EXCERPTED TEXT:
As we have written about in prior editions of EBS News (Summer 2016), 403(b) plans are challenged to track and account for part-time employees. 403(b) plans are generally required to cover all employees under their salary deferral plans (with specific exceptions), otherwise known as “universal availability.” One of the exceptions allows plans to exclude employees “who normally work less than 20 hours a week.”
The 2009 403(b) regulations changed the exclusion standard from 20 hours a week to 1000 hours a year, measured during the employee’s first 12 months of employment and in subsequent rolling 12-month periods following the initial period. To apply the exclusion, plan sponsors must account for the hours during each period to determine if an employee exceeded the 1000-hour threshold.
Some plan sponsors applied this rule on a year-by-year basis. Employees who exceeded the threshold in a year, but fell below it the next year were only allowed to participate in the plan for the year following the year of 1000 hours of service. In a year following less than the required number of hours, the employee was excluded from participation. Other sponsors chose to apply the rule to such employees by continuing their participation for all years once the 1000-hour mark was reached, regardless of subsequent service.

MATERIAL SUPPLIED:

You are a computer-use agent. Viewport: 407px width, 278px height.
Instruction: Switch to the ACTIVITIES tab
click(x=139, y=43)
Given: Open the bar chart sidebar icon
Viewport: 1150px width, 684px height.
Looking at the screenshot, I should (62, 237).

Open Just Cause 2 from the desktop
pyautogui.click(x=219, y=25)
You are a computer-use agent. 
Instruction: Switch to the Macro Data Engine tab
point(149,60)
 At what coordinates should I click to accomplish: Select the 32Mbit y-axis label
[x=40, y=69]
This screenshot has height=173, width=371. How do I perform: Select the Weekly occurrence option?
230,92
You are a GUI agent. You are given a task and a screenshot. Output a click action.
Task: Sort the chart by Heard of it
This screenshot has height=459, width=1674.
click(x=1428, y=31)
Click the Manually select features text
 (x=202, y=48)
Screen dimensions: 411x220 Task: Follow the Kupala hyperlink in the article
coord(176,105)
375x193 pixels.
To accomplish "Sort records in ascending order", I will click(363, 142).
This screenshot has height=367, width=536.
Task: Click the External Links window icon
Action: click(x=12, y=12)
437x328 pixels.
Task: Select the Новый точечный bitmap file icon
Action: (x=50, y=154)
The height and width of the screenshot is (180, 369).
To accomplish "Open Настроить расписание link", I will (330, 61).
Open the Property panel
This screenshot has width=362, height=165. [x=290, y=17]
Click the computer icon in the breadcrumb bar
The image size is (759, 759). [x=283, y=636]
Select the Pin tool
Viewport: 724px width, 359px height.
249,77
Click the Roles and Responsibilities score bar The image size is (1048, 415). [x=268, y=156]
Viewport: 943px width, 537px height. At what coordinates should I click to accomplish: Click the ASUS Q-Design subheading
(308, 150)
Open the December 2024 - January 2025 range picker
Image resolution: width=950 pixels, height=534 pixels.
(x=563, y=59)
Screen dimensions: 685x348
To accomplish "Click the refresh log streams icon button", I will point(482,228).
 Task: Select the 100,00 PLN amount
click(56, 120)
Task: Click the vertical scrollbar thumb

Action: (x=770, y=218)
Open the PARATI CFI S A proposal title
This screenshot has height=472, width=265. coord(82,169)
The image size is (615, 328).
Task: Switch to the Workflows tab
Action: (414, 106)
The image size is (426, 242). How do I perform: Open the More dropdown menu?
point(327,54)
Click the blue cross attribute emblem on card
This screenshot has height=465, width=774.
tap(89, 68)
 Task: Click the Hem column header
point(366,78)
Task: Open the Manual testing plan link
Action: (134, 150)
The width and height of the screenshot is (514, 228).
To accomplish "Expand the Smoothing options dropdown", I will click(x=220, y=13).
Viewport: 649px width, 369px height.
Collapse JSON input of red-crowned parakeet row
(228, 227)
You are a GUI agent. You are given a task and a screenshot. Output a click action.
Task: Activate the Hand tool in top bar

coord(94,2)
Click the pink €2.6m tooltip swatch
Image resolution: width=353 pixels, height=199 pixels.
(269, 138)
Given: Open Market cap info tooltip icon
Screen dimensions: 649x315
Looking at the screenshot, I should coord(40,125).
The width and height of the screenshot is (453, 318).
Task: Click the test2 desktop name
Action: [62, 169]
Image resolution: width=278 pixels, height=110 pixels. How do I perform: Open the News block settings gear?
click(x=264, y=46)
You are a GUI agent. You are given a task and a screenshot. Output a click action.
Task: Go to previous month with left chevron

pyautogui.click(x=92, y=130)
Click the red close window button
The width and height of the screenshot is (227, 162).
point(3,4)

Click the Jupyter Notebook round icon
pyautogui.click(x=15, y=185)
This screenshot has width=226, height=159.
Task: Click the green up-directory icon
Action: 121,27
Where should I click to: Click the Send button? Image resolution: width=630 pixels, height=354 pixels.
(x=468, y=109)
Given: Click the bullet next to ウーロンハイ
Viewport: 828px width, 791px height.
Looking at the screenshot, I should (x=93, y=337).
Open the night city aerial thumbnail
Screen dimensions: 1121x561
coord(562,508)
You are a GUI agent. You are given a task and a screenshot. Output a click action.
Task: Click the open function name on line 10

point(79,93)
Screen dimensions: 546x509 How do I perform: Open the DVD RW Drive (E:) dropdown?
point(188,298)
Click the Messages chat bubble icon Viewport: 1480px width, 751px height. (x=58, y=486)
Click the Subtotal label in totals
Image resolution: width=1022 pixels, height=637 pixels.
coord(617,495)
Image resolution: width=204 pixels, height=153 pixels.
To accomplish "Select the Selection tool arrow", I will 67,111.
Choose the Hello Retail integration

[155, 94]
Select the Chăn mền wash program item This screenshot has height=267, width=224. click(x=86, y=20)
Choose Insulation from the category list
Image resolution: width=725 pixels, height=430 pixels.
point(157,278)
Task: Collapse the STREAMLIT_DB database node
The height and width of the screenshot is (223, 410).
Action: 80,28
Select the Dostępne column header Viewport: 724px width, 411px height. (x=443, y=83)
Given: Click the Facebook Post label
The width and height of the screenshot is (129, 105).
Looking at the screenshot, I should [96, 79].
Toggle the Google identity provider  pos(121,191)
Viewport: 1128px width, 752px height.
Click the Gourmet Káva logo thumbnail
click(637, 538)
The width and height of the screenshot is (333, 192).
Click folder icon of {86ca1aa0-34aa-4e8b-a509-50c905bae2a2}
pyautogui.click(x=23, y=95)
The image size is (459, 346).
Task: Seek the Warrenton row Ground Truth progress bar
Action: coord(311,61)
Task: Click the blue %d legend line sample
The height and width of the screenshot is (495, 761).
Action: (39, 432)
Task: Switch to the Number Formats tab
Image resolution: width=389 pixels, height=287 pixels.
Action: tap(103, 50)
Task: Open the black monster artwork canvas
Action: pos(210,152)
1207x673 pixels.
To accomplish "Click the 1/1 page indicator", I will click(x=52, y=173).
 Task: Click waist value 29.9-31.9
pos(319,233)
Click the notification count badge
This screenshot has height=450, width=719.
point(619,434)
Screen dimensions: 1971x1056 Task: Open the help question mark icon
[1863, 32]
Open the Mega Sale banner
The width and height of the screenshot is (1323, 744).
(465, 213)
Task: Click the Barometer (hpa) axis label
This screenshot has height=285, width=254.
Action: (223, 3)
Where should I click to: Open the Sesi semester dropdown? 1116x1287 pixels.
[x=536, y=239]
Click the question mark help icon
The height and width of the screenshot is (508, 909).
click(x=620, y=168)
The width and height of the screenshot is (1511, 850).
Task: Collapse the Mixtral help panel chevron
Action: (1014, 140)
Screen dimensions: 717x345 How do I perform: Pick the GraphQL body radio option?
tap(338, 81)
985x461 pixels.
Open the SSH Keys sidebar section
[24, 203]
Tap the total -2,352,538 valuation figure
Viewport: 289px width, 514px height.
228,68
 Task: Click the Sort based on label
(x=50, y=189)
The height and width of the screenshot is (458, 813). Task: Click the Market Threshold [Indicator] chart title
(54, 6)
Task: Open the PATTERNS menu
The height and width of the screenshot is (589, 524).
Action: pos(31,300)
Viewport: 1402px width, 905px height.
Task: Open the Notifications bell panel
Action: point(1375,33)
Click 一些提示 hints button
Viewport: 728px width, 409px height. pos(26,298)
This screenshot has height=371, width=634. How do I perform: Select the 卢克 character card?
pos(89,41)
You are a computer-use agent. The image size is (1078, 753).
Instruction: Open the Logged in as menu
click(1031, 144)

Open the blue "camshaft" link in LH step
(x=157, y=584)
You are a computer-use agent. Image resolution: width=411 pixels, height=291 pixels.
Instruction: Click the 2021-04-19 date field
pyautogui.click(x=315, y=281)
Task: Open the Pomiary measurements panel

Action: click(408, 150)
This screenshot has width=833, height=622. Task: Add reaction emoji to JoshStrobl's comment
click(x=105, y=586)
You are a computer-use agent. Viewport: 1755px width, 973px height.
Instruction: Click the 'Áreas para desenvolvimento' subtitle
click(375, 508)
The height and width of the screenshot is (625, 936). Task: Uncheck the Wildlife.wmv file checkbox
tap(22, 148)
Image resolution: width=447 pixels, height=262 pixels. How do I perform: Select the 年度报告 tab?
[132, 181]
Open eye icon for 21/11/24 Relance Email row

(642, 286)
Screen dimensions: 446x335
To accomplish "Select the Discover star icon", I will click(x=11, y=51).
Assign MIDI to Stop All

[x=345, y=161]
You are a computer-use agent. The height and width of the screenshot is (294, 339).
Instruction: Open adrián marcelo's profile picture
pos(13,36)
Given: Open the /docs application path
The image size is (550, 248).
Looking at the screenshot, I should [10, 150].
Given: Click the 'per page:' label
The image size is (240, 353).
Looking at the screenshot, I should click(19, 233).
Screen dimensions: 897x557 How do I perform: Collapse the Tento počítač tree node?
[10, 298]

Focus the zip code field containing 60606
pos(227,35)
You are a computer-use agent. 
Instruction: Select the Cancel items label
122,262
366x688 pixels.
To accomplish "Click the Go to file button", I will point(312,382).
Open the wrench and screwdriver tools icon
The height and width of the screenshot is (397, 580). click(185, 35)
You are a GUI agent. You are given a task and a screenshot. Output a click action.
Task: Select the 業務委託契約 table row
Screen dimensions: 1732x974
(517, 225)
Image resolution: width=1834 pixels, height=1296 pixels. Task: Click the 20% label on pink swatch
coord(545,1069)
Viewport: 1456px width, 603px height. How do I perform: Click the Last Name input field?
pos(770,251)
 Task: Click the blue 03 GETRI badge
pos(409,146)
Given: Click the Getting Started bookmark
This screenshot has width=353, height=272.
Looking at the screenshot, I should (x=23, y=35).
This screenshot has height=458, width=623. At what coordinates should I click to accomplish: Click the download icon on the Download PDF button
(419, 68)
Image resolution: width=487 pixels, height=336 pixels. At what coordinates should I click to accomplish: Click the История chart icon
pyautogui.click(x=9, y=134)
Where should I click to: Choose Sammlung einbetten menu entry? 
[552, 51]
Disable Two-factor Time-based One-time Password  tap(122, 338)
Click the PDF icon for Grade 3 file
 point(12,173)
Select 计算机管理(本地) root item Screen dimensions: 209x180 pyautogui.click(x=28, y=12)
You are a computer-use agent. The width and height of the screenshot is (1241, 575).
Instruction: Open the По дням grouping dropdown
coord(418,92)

TASK INSTRUCTIONS:
1 > In the text on 403(b) plans and part-time employees, list in order of appearance each occurrence of the number 1000, giving it with the word or words that directly follow it.
2 > Set down the portion of the 403(b) text starting with "The 2009 403(b)" and going on through "the 1000-hour threshold.", without any alteration.
3 > Resume the text on 403(b) plans and part-time employees after its final sentence.

WRITTEN ANSWERS:
1 >
1000 hours a year
1000-hour threshold
1000 hours of service
1000-hour mark

2 >
The 2009 403(b) regulations changed the exclusion standard from 20 hours a week to 1000 hours a year, measured during the employee’s first 12 months of employment and in subsequent rolling 12-month periods following the initial period. To apply the exclusion, plan sponsors must account for the hours during each period to determine if an employee exceeded the 1000-hour threshold.

3 >
The IRS, in Notice 2018-95, has confirmed the latter approach, called the “once-in always-in rule.” Beginning in 2019, all 403(b) plan sponsors must operate under this rule, and change their administrative practices to consider anyone who works more than 1000 hours in any 12-month eligibility period as permanently eligible for deferrals under their plan.
For plans that operated in good faith under the “in and out” rule, there is relief available. Plans will be granted a fresh start beginning with the 2019 year. Years from 2009 through 2018 fall into the “remedial amendment period” that runs through the required plan restatement date of March 31, 2020. Plans use of the in-and-out rule will not be considered an operational failure. To maintain compliance, these plans need to document their actual operation for their affected years in their adoption of a pre-approved document as part of the plan restatement process, and do not need to adopt an interim amendment.
For any questions regarding the plan restatement process or the application of the eligibility rules, please contact Richard Green at email@example.com or Therese Cheevers at firstname.lastname@example.org, or by phone (844) 252-7337.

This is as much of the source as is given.